A forensic scientist is given a white substance that is thought to be cocaine. The substance is found to have a percent composition: 49.48% H, 5.19% H, 28.85% N, and 16.48% O. What is the empirical formula for this substance? Is it cocaine?
To determine the empirical formula of the substance, we need to find the ratio of the different elements present in it. The percent composition given tells us the mass percent of each element.
To start, we can assume we have 100 grams of the substance to make calculations easier. This means we have:
- Hydrogen (H): 49.48 grams
- Carbon (C): 5.19 grams
- Nitrogen (N): 28.85 grams
- Oxygen (O): 16.48 grams
Next, we need to convert these masses to moles. To do this, we divide the mass of each element by its molar mass (g/mol).
The molar masses of the elements are approximately:
- Hydrogen (H): 1 g/mol
- Carbon (C): 12 g/mol
- Nitrogen (N): 14 g/mol
- Oxygen (O): 16 g/mol
Converting the masses to moles, we get:
- Hydrogen (H): 49.48 g / 1 g/mol = 49.48 mol
- Carbon (C): 5.19 g / 12 g/mol ≈ 0.433 mol
- Nitrogen (N): 28.85 g / 14 g/mol ≈ 2.061 mol
- Oxygen (O): 16.48 g / 16 g/mol ≈ 1.030 mol
Now, we need to find the simplest whole-number ratio of these moles to determine the empirical formula. To do this, we divide each mole value by the smallest mole value (which is approximately 0.433 mol in this case).

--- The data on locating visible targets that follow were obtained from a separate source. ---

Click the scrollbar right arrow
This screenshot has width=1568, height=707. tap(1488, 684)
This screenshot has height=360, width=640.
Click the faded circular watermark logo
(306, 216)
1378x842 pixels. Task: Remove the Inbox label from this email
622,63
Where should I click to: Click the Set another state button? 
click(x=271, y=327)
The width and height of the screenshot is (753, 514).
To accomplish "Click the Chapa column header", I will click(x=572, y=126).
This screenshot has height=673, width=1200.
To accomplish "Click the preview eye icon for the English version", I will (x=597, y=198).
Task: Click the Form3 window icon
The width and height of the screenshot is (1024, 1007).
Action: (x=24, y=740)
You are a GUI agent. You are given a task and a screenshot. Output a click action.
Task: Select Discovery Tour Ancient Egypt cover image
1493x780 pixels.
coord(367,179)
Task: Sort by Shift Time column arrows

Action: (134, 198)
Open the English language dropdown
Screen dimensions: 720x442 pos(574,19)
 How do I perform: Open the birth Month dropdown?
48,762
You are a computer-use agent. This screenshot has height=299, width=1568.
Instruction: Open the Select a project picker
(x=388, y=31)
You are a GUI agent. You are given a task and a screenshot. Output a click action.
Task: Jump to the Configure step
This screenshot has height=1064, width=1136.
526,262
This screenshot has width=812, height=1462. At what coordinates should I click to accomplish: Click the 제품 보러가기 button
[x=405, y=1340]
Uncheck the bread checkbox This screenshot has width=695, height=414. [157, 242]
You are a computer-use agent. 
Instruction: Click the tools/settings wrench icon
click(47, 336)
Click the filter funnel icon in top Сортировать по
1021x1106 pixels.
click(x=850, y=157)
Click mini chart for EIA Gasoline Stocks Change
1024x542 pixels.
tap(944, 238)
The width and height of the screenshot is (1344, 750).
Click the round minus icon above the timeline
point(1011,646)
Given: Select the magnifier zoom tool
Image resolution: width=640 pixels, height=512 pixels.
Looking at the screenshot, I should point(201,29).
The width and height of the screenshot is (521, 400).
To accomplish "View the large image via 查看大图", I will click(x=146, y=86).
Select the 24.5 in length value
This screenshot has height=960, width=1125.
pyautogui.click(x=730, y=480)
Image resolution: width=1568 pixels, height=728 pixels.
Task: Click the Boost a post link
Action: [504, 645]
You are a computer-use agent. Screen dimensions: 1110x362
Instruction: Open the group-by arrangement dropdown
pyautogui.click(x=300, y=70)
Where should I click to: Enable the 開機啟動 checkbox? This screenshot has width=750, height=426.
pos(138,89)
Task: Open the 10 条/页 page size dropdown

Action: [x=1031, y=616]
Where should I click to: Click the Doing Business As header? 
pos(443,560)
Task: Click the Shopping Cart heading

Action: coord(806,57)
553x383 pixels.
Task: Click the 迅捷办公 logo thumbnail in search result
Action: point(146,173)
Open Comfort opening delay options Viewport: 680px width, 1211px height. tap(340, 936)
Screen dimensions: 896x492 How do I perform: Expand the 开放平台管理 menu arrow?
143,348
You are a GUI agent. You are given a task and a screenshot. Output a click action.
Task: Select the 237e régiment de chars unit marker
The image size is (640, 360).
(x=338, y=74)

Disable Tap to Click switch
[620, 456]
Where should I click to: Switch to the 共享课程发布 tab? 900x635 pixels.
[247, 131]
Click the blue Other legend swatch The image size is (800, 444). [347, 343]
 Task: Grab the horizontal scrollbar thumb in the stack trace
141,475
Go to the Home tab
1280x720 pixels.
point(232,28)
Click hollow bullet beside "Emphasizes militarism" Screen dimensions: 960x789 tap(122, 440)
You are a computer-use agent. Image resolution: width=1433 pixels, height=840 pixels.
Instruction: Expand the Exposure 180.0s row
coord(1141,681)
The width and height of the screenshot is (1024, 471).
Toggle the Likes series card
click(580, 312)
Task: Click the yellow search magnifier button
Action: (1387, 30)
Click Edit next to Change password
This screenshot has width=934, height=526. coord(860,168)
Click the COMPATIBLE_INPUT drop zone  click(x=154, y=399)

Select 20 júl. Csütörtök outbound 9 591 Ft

Dividing the moles by 0.433 mol, we get:
- Hydrogen (H): 49.48 mol / 0.433 mol ≈ 114
- Carbon (C): 0.433 mol / 0.433 mol = 1
- Nitrogen (N): 2.061 mol / 0.433 mol ≈ 5
- Oxygen (O): 1.030 mol / 0.433 mol ≈ 2.38
Since we are dealing with whole numbers for the empirical formula, we need to round the results to the nearest whole number.
Rounding off, we have:
- Hydrogen (H): 114
- Carbon (C): 1
- Nitrogen (N): 5
- Oxygen (O): 2
Therefore, the empirical formula for the substance is C1H114N5O2.
To determine if this substance is cocaine, we need to compare its empirical formula to the actual empirical formula of cocaine.
The empirical formula of cocaine is C17H21NO4, which is quite different from C1H114N5O2. Hence, based on the given information, we can conclude that the substance is not cocaine.